Drop pandas columns based on lambda during method chaining
I want to drop columns of a pandas DataFrame using a lambda. Questions like How can I use lambda to drop column of pandas dataframe? discuss this, but I want to be able to do it within a method chaining construct (which is not a condition in the other question). How can I do this?

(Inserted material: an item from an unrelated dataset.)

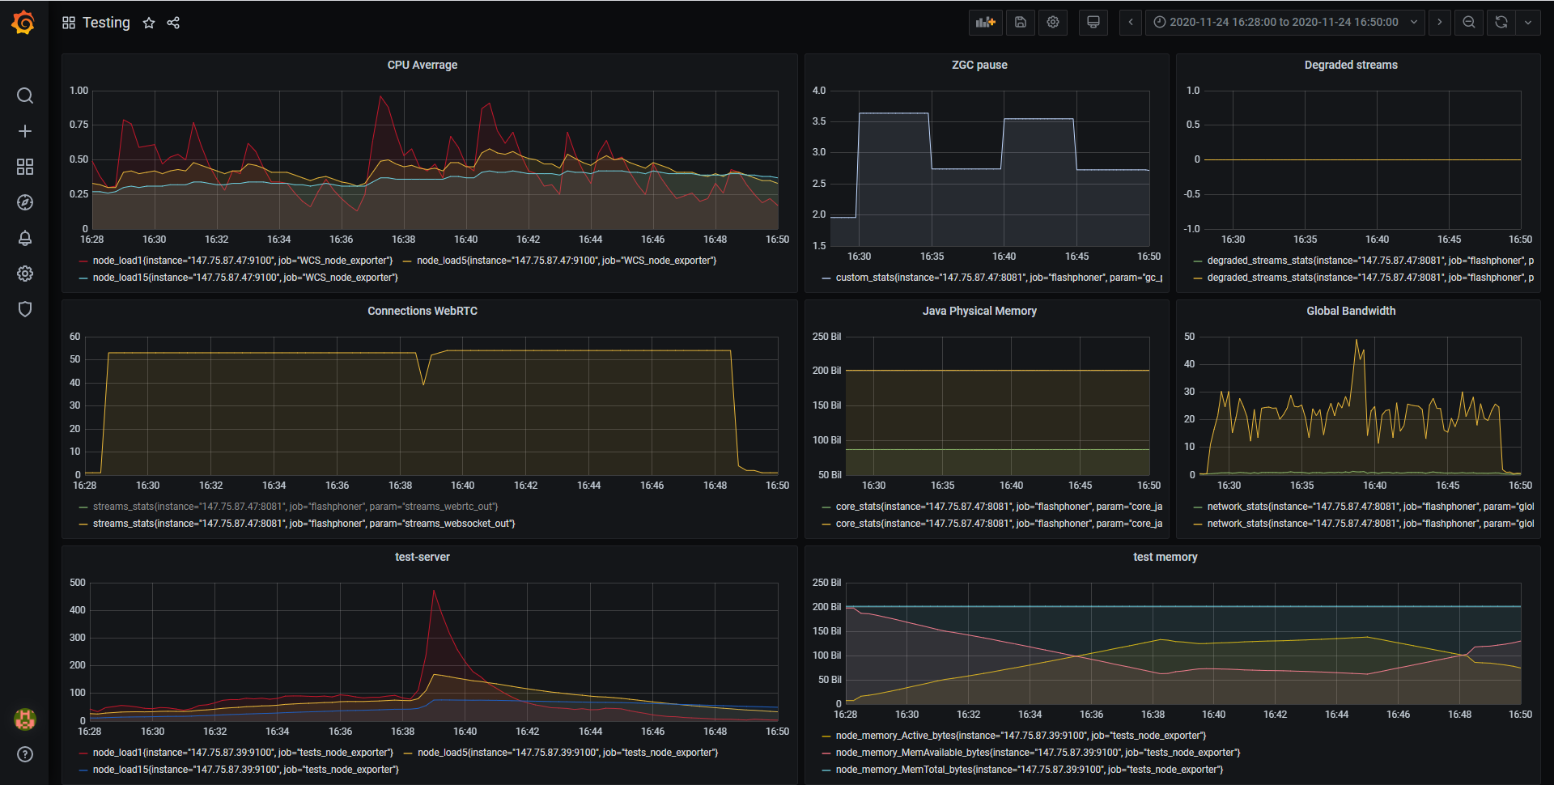Open the Configuration gear menu in sidebar
The width and height of the screenshot is (1554, 785).
pyautogui.click(x=25, y=274)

Other questions, e.g. Method chaining solution to drop column level in pandas DataFrame, discuss column levels, but that is also different.
Solution 1:
Let's assume you want to use the name of the column as an indicator to drop each column. Here, I provide to options:
from time import time
import numpy as np
import pandas as pd
d = pd.DataFrame(np.random.randint(0, 10, (10000, 7)), columns=['a', 'b', 'c', 'd', 'e', 'f', 'g'])
print(d.shape)
t0 = time()
d.apply(lambda row: pd.Series([row[col_name] for col_name in row.index if col_name == 'a'],
index=[col_name for col_name in row.index if col_name == 'a']), axis=1, result_type="expand")
print(time() - t0)
t0 = time()
d.apply(lambda column: len(column)*[np.nan] if column.name == 'a' else column, axis=0).dropna(how='all', axis=1)
print(time() - t0)
(10000, 7)
5.570859670639038
0.005705833435058594
Since the column is available to extract any condition you like, you can adjust the condition accordingly.
While the first solution is somewhat less hacky, it goes over each row, making it super slow. The second version is very fast, albeit a bit hacky: You need to be sure, that no other column has only np.nan
values.
Maybe somewhat else has a solution that is fast and still not a hack.